Getting Help On Usenet - And Believing What You're Told

Usenet, and other online forums, will always be the best place on the Internet for free help. The true geeks hang out in the forums there, because Usenet (or its predecessors, the dialup bulletin boards) has been around before the Web, when a forum was a computer with one or more modems, and posting to a forum meant dialing up to that computer. If you have a Usenet Reader, don't just use web based forums, and you've been around for a while, you may know what I mean.

The best - and the worst - thing about Usenet is the anonymity. You can be who ever you wish to be, and nobody can tell the difference. Anonymity on Usenet is a blessing, and a curse. If you need advice, how do you know who to trust?

Common sense is a good way to start.

  • Look for a forum where the posts contain serious, well stated questions, and serious, well stated answers.
  • Look for a forum where people seem to use first and last names, or first names anyway, and where people seem to recognise and respect each other.
  • Avoid forums where people post in "leet speak", or use mysterious names.
  • Avoid forums where half the posts consist of arguments, or flame wars.
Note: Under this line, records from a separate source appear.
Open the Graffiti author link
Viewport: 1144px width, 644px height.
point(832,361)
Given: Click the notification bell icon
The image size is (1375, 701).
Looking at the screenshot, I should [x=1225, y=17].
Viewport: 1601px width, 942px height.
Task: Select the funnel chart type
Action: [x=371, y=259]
Here, Google is your friend. Google has all Usenet forums, archived for some time previous. When you find a forum where you feel comfortable, and find persons who seem to be useful, spend some time reading older posts.

Peer review is a benefit of Usenet. The helpers in a forum where serious help is provided will not tolerate bad technical advice. Anybody speaking from lack of knowledge will be quickly corrected. Look for helpers who provide careful, well stated advice, and who don't get corrected a lot. Or look for helpers who make mistakes, accept and acknowlege their mistakes, and fix their mistakes. Remember that many helpers are learning too.

Remember, anybody can post on Usenet, and can use any name that they like. Be careful when you accept advice - if you find what looks like good advice, spend some time reading previous posts by that advisor, and make sure the content and style of all articles is consistent. Make sure that the advice you're accepting is from someone who has been providing advice for a while, and not by an imposter or imitator - in serious help forums, anybody giving bogus or misleading advice won't be tolerated for long.

In short, don't be mislead by trolls.

And, when you ask for help, try and fit in. If you respect and trust the helpers, it's likely that they will respect and help you.

Help Us To Help You.

  • Trust us.
  • Provide relevant background information about your problem.
  • Don't edit or munge the diagnostic data requested. Since you don't know what the problem is (if you do, why are you looking for help?), you don't know what detail might be relevant to its diagnosis.